▶ **GOAL OF THE EXERCISE**
Copy the material between the lines holding "US banner heading" and "click(433, 282)", inclusive, swapping "heading" for "title" and leaving everything else unchanged.

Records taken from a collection
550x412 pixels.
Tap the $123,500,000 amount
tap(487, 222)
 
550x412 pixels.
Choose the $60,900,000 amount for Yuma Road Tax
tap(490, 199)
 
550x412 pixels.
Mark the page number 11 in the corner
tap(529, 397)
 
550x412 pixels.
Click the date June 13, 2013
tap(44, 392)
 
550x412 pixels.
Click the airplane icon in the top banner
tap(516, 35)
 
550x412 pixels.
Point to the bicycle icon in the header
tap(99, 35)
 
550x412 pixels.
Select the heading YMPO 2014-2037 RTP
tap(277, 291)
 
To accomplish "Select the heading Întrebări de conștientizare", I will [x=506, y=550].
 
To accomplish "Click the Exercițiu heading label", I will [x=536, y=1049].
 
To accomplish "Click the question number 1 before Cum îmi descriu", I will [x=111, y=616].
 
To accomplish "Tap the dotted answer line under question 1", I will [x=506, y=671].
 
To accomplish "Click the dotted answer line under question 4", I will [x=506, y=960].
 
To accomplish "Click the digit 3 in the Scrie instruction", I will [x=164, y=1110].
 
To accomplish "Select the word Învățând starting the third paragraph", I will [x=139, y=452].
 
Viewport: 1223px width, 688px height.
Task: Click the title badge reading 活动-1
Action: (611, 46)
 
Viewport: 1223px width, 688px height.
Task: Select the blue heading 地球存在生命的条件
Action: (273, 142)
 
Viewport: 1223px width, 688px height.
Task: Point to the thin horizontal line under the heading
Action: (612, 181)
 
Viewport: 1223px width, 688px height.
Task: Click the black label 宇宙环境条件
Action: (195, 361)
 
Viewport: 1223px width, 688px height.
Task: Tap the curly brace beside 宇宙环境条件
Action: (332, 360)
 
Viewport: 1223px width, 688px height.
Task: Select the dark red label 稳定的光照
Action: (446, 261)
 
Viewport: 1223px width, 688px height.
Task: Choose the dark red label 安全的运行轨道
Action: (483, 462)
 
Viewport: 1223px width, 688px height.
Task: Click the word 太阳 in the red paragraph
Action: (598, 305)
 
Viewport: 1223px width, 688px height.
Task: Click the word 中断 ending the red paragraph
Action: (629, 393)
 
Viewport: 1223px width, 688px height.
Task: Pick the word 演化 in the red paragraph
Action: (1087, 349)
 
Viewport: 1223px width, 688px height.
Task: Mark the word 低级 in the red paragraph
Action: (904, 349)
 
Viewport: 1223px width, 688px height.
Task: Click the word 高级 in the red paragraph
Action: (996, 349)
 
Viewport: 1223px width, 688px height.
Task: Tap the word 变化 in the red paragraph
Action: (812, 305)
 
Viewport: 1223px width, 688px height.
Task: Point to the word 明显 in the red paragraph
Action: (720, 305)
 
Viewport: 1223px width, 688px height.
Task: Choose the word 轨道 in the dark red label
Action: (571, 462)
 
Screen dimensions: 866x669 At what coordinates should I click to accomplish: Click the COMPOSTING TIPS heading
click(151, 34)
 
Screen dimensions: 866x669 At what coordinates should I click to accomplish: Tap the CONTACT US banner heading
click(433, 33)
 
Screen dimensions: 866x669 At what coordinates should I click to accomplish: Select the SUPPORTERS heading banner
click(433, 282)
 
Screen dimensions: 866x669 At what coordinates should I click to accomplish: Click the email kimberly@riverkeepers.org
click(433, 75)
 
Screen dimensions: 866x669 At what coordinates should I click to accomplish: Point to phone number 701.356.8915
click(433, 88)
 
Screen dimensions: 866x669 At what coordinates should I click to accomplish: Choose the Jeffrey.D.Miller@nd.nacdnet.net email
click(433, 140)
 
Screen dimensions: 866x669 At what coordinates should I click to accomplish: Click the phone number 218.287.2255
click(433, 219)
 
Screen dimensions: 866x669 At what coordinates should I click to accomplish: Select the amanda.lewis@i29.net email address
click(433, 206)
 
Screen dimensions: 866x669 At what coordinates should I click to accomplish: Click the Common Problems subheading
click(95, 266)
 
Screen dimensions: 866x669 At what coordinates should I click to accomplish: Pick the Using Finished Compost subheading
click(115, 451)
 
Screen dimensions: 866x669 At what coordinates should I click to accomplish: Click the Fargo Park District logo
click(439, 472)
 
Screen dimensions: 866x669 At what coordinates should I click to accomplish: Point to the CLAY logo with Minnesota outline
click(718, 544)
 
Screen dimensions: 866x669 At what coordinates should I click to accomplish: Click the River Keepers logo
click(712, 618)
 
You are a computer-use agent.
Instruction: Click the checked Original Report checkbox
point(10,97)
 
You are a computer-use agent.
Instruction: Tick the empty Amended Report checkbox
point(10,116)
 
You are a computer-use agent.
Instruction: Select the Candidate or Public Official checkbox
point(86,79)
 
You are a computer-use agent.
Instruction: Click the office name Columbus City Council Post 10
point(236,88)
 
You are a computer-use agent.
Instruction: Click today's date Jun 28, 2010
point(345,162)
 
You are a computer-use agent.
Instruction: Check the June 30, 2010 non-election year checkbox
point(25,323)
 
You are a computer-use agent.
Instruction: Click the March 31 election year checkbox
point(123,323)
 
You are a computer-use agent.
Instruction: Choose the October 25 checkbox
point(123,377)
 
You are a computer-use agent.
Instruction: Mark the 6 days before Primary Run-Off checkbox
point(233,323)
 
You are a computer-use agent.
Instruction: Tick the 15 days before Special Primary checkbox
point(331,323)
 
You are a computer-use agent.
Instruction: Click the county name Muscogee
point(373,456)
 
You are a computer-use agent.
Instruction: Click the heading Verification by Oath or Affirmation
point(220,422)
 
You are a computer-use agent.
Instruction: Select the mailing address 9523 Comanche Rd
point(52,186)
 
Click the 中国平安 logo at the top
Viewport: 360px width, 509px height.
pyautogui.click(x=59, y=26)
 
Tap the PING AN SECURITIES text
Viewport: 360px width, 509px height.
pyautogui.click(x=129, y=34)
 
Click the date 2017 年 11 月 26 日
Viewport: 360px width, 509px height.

▶ **FINISHED ANSWER**
Screen dimensions: 866x669 At what coordinates should I click to accomplish: Tap the CONTACT US banner title
click(433, 33)
 
Screen dimensions: 866x669 At what coordinates should I click to accomplish: Select the SUPPORTERS title banner
click(433, 282)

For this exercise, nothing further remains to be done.